Tech Data UK boss on if devices demand will continue, who will be hit hardest by supply issues in 2022 and drawing up Net Zero goals
David Watts looks back on a year of supply chain volatility and which segment of the market will be hardest hit in 2022. He also tells CRN that Tech Data has made progress in drawing up Net Zero carbon goals
Looking back on 2021, have the supply chain issues played out as badly as you thought they would?
They are still there of course, but if I reflect on the year I would say they haven't been as bad as we thought. It's definitely a big feature of the market and not every vendor is impacted equally. The more disrupted part of the business in our experience is the enterprise side of the business. And the reason for that is because one supply issue can impact an entire project. With laptops, for example, you've either got a supply of high-spec laptops, or you haven't. But generally speaking that is not impacting a project, it's impacting a rollout refresh of laptops.
If you can't roll out a server, or you can't roll out a part of the network that is part of a bigger project, then that's going to hold back a lot of technology sales for one project. So the bigger impact we're seeing is on the enterprise side of the market.
Do you have any more visibility about how these issues will play out next year?
We're very reliant on vendor information around their own components sourcing. For the top two vendors in the server market, for example, what they would say to us is: ‘you will be living this world for the first half of next year for sure'. And on the endpoint product market it's similar, but probably not as chronic as it is on the enterprise side of the market.
Will demand for devices continue to increase?
My personal view is that we'll be in growth. I'm aggregating lots of different viewpoints that I hear and data that I see. Demand is outstripping supply and I think those budgets will be there next year.
I think once the supply improves, the demand will chew through it. I also think we're in this stage of the pandemic where people are now getting back to the office and have probably been running maybe one laptop throughout the pandemic. They're thinking that, now they're back in the office, they need another device for when they're at home. Lenovo have said there will be three devices per household a while ago. I think what they mean by that is, when the world normalises, people will be a device down because that device has been in the house all day. And now two or three days a week it is not in the house anymore.
Also, notebooks have worked hard and they're going to need a refresh. What's interesting is that there's sometimes a dynamic where the spend of customers is going in cycles. We've now had this long, elongated cycle where we need more endpoint devices and more up-to-date versions, that it's possible the spend now, as we go back into the office, will move to the datacentre, move to the network and move into the office infrastructure. I wonder whether that might happen.
You previously told us that a lot is happening at Tech Data from a sustainability perspective. Is there any more news you can share on that front?
There's loads of energy globally and in Europe. We are recruiting ESG heads globally and in Europe, and we've got some significant budgets to drive ESG and sustainability. Our UK head is Kevin Wragg who is starting out as director of environment and quality compliance. The quality compliance bit is for environmental management systems (EMS), which is ISO 14001, so he's going to take us through that.
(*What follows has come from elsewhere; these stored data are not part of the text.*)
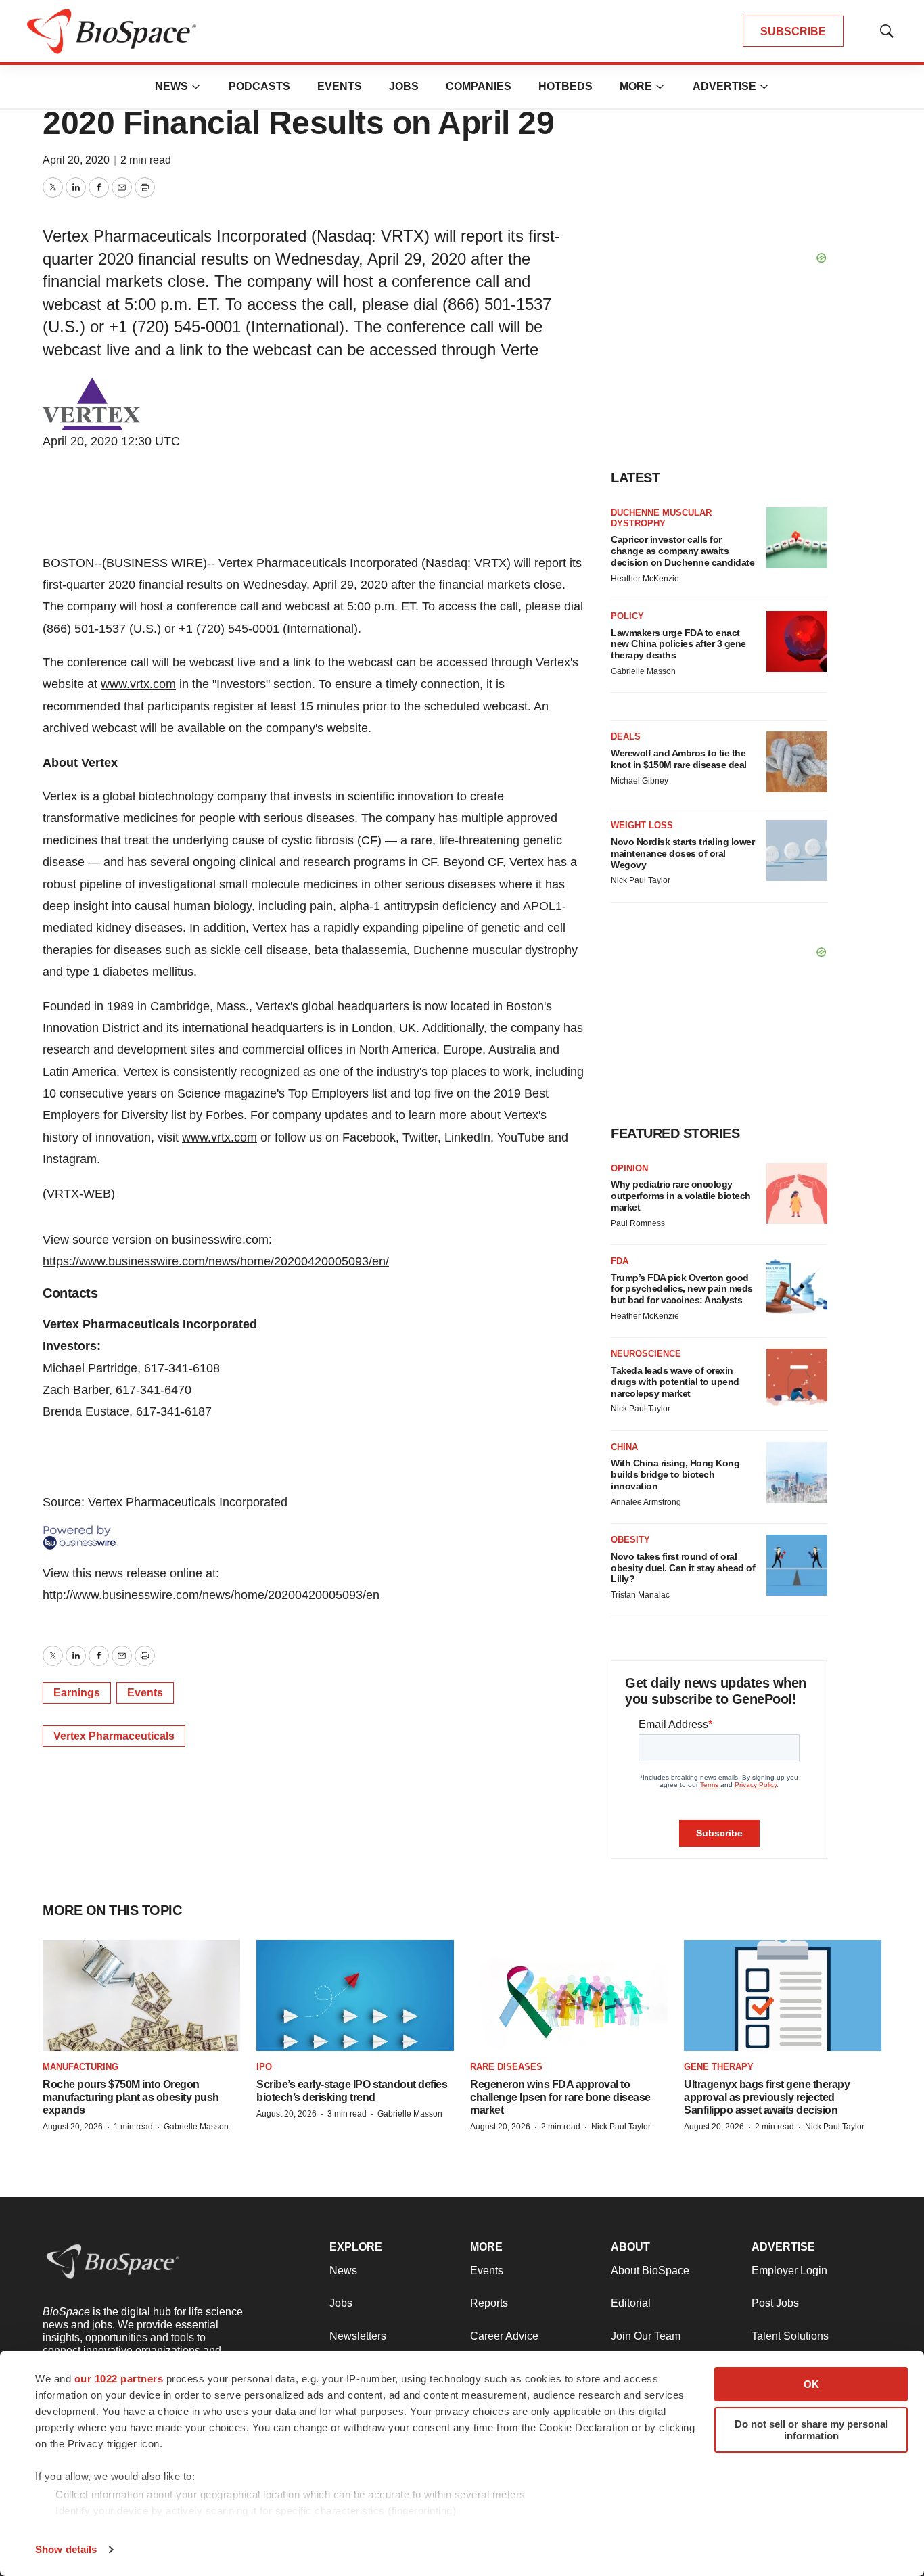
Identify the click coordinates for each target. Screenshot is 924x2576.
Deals (626, 736)
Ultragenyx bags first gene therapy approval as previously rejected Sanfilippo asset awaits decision (767, 2097)
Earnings (76, 1692)
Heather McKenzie (645, 578)
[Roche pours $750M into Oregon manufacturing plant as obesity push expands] (141, 1996)
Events (339, 86)
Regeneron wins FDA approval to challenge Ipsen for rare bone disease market (560, 2097)
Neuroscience (646, 1354)
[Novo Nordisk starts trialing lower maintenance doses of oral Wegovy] (796, 850)
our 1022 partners (119, 2379)
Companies (478, 86)
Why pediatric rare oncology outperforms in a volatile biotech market (681, 1196)
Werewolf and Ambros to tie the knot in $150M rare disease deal (679, 759)
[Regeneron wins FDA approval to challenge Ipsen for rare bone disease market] (569, 1996)
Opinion (629, 1168)
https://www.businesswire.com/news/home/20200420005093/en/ (216, 1261)
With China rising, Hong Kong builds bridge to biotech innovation (675, 1474)
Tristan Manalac (640, 1595)
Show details (66, 2549)
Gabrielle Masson (643, 671)
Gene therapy (719, 2067)
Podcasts (259, 86)
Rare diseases (506, 2067)
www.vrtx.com (138, 684)
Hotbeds (565, 86)
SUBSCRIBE (793, 31)
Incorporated (382, 563)
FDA (619, 1261)
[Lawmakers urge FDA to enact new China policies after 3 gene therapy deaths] (796, 641)
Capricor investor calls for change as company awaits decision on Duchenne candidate (682, 551)
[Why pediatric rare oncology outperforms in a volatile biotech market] (796, 1193)
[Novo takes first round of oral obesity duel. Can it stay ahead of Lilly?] (796, 1565)
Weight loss (642, 825)
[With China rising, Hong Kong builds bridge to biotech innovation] (796, 1472)
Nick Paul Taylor (640, 880)
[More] (196, 86)
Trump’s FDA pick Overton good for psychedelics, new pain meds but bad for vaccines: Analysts (682, 1289)
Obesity (630, 1540)
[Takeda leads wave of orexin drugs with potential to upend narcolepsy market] (796, 1379)
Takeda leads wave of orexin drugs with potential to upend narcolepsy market (675, 1382)
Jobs (404, 86)
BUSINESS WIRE (154, 563)
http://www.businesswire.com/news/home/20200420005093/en (211, 1595)
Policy (627, 616)
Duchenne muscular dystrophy (661, 517)
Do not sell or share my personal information (811, 2429)
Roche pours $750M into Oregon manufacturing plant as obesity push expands (131, 2097)
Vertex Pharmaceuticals (282, 563)
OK (811, 2384)
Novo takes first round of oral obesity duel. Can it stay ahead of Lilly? (683, 1568)
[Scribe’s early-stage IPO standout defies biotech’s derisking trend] (355, 1996)
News (171, 86)
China (624, 1447)
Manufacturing (80, 2067)
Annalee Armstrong (646, 1502)
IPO (264, 2067)
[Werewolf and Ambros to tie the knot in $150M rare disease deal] (796, 761)
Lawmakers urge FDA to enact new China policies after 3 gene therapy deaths (678, 644)
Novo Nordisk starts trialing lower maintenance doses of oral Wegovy (682, 853)
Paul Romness (638, 1223)
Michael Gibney (639, 781)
And then we're working with a company called Arete which is run by a guy called Steve Finnegan, a professor at Liverpool University, who is going to execute on our Net Zero carbon plan. At the moment they're analysing our data across all of our facilities, all of our couriers and everything. And then they'll show us what our starting point is and then we come up with a date when we can achieve Net Zero.
And then if we drive the right activity, we can come up with a Net Zero carbon date.
Around ESG there's loads of stuff you can do around community and advocacy and stuff like that. If you really want to get to a decent Net Zero carbon aim, then you really need to pull around the data about what you're actually producing as a company to know what difference you need to make. So that's why we're spending a decent amount of money understanding that position and then we invest to change that position to a Net Zero carbon one.
When can you see Tech Data announcing its Net Zero carbon goals?
We know our absolute aim through this process is to come out the end of it in a few months' time, probably the end of Q1 next year, to say our aim is to get to Net Zero carbon by this point.
By the time we say that, we will know exactly what our plan is to achieve it. The danger at the moment is that we could have a date - I've got a date in my mind - but I don't know yet if that's too easy or if it's unachievable.